The property of David Laing, Esq.
Manchester, Royal Manchester Institution, 1848. No 194
Henry Calvert was the best known of a family of painters from Darlton in Nottinghamshire. One of his brothers, Charles, was a competent landscape painter, and another, Raisley, a sculptor. Early in their lives the family moved to Manchester, where Henry was to remain for the rest of his life. Both Henry and Charles exhibited consistently at the Royal Manchester Institution, Henry showing pictures at the Royal Academy in London as well.
From the outset Henry Calvert devoted himself to animal painting and he is best known today for fine views of the English sporting scene. His paintings would vary from studies of an individual horse and rider to large panoramic views of an entire hunting field; his many-figured paintings of the Wynnstay Hunt and the Cheshire Hunt are fine examples of this latter type. But he was also a close observer of other animals, sending two big cat pictures to the RA in 1853 and a number of prize cattle pictures to Manchester. Like all sporting artists of this period Calvert would have worked mostly on commission, the De Tableys of Cheshire being his most prominent patrons. In her Dictionary of Sporting Artists, Sally Mitchell writes of Calvert: “His work is of a high standard, his horses well drawn, his composition is good and his detail of items such as saddlery is accurate…”
Calvert’s fine and imposing work, The Dandie Dinmont Family, recently rediscovered on the continent, is worked to the artist’s typically high standards. The adult dogs, though small terriers, are given the status of thoroughbred horses in their noble stances – particularly the dog on the right. But the undeniable charm of the expressions on the puppies’ faces, which makes the picture so appealing, would indicate that Calvert, in his later years, was beginning to imbue his subjects with a certain interactive animation specifically designed to engage the viewer. In this we would have to think that he was influenced by his near contemporary Sir Edwin Landseer, who with similar subjects at that date was carrying all before him.
But the picture is also fascinating in that it may be the earliest known depiction of the Dandie Dinmont breed, painted from life and named as such.
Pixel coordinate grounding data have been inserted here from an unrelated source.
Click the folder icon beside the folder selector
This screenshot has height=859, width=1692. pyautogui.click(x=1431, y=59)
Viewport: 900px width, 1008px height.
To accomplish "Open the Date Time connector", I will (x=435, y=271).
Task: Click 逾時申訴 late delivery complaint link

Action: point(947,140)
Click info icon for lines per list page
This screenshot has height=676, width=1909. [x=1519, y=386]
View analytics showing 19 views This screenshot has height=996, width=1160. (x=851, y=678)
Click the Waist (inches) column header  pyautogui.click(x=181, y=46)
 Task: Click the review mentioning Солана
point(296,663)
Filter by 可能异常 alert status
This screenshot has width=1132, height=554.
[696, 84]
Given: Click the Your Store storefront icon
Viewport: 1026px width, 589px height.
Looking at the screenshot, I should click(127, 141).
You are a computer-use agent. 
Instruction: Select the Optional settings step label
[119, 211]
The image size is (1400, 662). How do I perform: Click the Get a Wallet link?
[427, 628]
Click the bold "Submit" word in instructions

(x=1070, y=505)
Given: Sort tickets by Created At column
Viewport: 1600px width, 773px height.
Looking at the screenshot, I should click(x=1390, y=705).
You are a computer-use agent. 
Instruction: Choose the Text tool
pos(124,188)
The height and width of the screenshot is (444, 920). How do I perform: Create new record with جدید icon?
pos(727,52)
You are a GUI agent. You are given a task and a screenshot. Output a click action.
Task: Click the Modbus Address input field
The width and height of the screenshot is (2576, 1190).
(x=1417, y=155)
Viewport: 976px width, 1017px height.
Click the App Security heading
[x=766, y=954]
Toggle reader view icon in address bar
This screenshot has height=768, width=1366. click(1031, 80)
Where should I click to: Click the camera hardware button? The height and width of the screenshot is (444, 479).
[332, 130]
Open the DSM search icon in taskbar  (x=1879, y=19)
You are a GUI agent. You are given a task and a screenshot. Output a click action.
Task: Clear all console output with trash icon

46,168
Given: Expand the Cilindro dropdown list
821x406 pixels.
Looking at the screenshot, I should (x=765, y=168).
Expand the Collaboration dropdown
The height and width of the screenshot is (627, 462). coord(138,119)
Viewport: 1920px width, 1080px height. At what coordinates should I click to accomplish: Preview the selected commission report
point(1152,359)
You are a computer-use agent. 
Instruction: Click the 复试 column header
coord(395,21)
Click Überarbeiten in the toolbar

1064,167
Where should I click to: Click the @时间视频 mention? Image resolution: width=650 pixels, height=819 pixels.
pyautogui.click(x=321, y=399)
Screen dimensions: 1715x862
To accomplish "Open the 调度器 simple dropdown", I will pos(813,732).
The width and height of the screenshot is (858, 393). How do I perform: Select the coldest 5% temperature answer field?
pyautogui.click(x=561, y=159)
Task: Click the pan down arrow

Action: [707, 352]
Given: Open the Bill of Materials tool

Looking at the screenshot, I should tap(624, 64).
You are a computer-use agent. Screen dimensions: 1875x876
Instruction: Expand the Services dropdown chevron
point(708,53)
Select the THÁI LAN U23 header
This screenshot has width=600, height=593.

The breed took its name from the jolly farmer ‘Dandie Dinmont’ in Sir Walter Scott’s novel Guy Mannering, which appeared in 1815. In the book Dinmont owned a number of terriers, which he called either ‘Mustard’ or ‘Pepper’ according to whether they were light or dark. The novel was massively successful and terriers of the type described by Scott were soon extremely popular and began to take on the name of ‘Dandie Dinmont’ for themselves. The two adult dogs in this present painting are coloured similarly to Dinmont’s dogs, and these colourings in the breed are referred to as ‘mustard’ and ‘pepper’ to this day. The breed clearly has its ancestry in the various strains of terrier found amongst the working dogs of the Border regions, but the titling of this picture in the 1848 Royal Manchester Institution exhibition tells us that the breed had now come of age - identified and named. Instead of these dogs presumably being referred to post-1815 as “terriers like Dandie Dinmont’s dogs in Guy Mannering,” or some such, this exhibition titling means that a definite breed had emerged and it was now called ‘The Dandie Dinmont’ tout court. The ‘David Laing Esq’ given by Calvert in the Manchester catalogue as the owner of these dogs must have commissioned this canvas. The substantial size – and therefore expensive cost - of the picture seems to underline Mr Laing’s considerable pride in this canine family. And if we are looking at the earliest known depiction by a professional artist of this charming breed, then that pride is easily understandable.